Cartier and America

Editorial Staff Exhibitions

Organized to celebrate the firm’s one hundred years in the United States, Cartier and America, which opened last month at San Francisco’s Legion of Honor, explores the history of the house of Cartier from its first great successes as the “king of jewelers and the jeweler to kings” at the end of the nineteenth century through the 1960s and 1970s, when Cartier supplied international celebrities with jewels and luxury accessories, and up to the present.


Founded in Paris in 1847, the final year of the last French monarchy and the dawn of the Second Empire, the firm quickly attracted an international following comprising not only French aristocrats, but also Russian princes and, according to Cartier’s director of heritage, Pierre Rainero, wealthy Americans. It was the belle époque era, however, that was perhaps the most crucial time in the company’s history. In 1898 Louis Cartier, grandson of the founder Louis-François Cartier, came onto the scene with a new vision for the company; as de facto art director, he guided the firm’s craftsmen in creating and perfecting what we now appreciate as the distinctive Cartier style.
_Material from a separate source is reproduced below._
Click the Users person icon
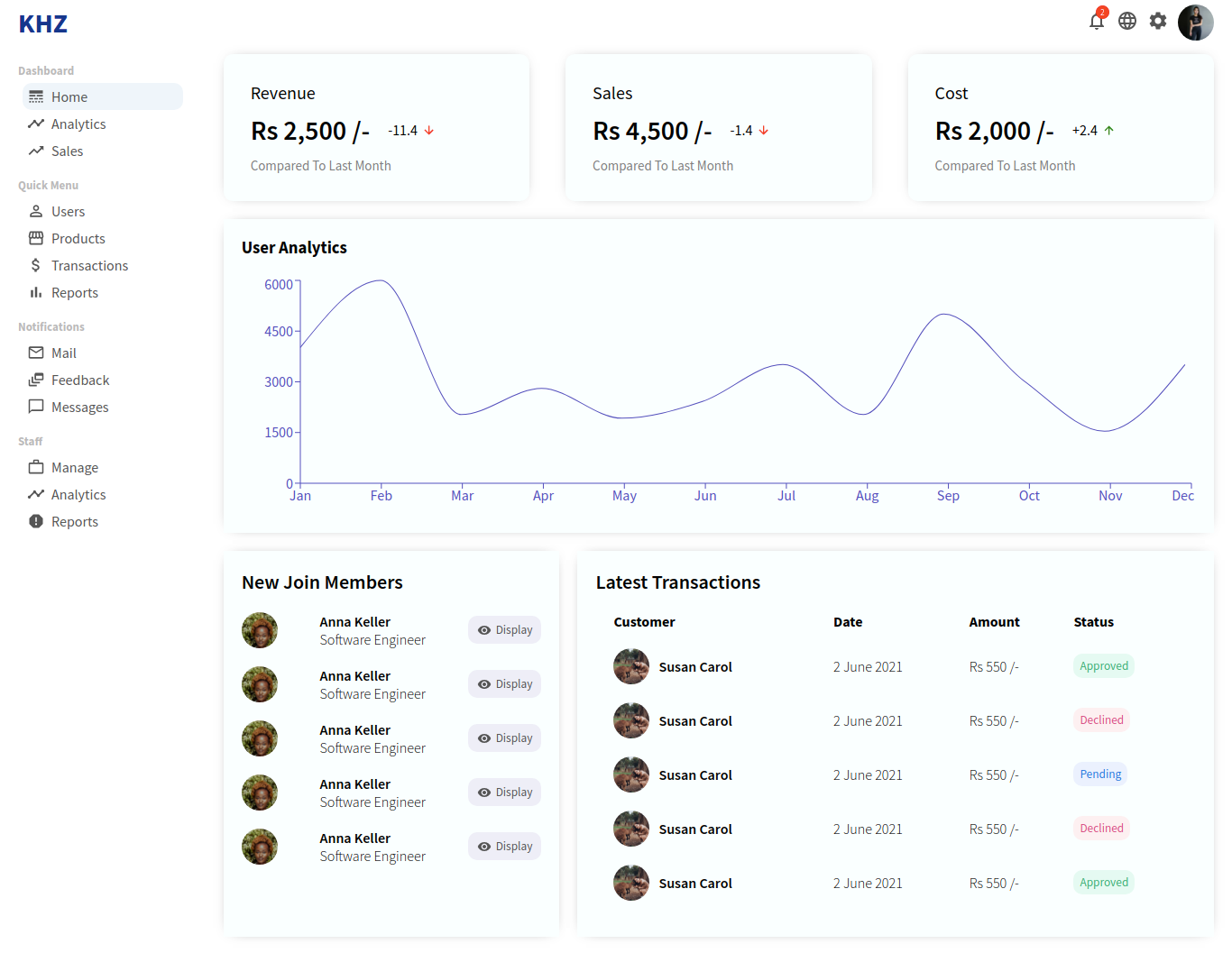click(36, 212)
Expanding to the United States in 1909 (Cartier had already set up shop in London in 1902) to capitalize on a potentially large customer base of wealthy industrialists and other well-heeled Americans who encountered Cartier on trips to Paris, the firm sent a group of designers and workers from Paris to New York, where local artisans were trained to manufacture pieces such as the elegant pendant brooch illustrated here.

The more than two hundred objects included in the exhibition at the Legion of Honor are derived mainly from the private Cartier Collection in Geneva, and feature jewelry from the Gilded Age and art deco periods, as well as clocks and other works of art made for Americans or in the United States. Cartier and America is accompanied by a catalogue written by the exhibition’s curator, Martin Chapman, that offers an in-depth look at how the firm conquered the American market, tracing compelling connections with key patrons such as Marion Davies, Linda Lee Thomas (Mrs. Cole Porter), Mary Pickford, Barbara Hutton, and Elizabeth Taylor.

Cartier and America  •  Legion of Honor, San Francisco • December 19 to April 18, 2010  •  www.famsf.org

Images: Drawing for the brooch at right, as altered by Cartier New York, 1928. Graphite, ink, and watercolor on beige tracing paper; 14 by 7 7⁄8 inches. Cartier Archives © Cartier. Pendant brooch made by Cartier London, 1923, altered for Marjorie Merriweather Post (1887-1973) by Cartier New York, 1928. Emeralds, diamonds, platinum, and enamel; length 8 inches. Hillwood Estate, Museum, and Gardens, Washington, bequest of Marjorie Merriweather Post; photograph by Edward Owen.